黒猫日記38

んにゃ~。朔太郎にゃ。
僕はやっとおうちに帰ってきたのにゃ…。
たった一晩、って言うけど、僕にはとっても長い一日にゃったのにゃ。何せ、朝御飯抜きのまま朝一番で病院に連れて行かれ、それからすぐに血液検査、麻酔の後は去勢手術…。にゃあ。とっても辛い日にゃったよ…。
一晩経ってやっとご主人がお迎えに来てくれた時、僕はご飯も食べず、ゲージの隅で小さく縮こまっていたんにゃ。いろんな事が一度に起きたので、完全に萎縮してしまった、ってお医者さんが言っていたにゃ。
ご主人は流石に可哀想に思ってくれたんにゃけど、帰り道、橋を渡りだしたら僕が大声で鳴き出したので、とっても恥ずかしい思いをしたとかで、おうちに帰るなり、「この内弁慶の朔太郎!」にゃって。
ふにゃあ。確かに、おうちに帰ってきた僕は、食欲がなかったのはどこの猫?って感じで食欲全開、台所の三角コーナーのゴミ漁りまでする始末。お母さんは「やっぱりストレスかしらねえ。」って撫でてくれたんにゃけど、僕の内弁慶はおうちでは確定されちゃったにゃ。

○ ○ ○ ○

- _問題_:
次の1.〜3.の記述が引用文の内容と合っているかどうかを「はい」か「いいえ」で判定し、それぞれ決め手となる本文の語句をそのまま引用せよ。
1. 朔太郎は朝御飯を食べてから病院に連れて行かれた。
2. 帰り道、橋を渡りだしたところで朔太郎が大声で鳴き出した。
3. おうちに帰ってきた朔太郎には食欲がなかった。

(データセットの記録)

○ ○ ○ ○

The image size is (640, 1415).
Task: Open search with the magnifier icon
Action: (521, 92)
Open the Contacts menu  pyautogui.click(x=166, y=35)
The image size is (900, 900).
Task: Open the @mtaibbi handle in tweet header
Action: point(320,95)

○ ○ ○ ○

- _解答_:
1. いいえ。「朝御飯抜きのまま朝一番で病院に連れて行かれ」
2. はい。「帰り道、橋を渡りだしたら僕が大声で鳴き出した」
3. いいえ。「食欲がなかったのはどこの猫?って感じで食欲全開」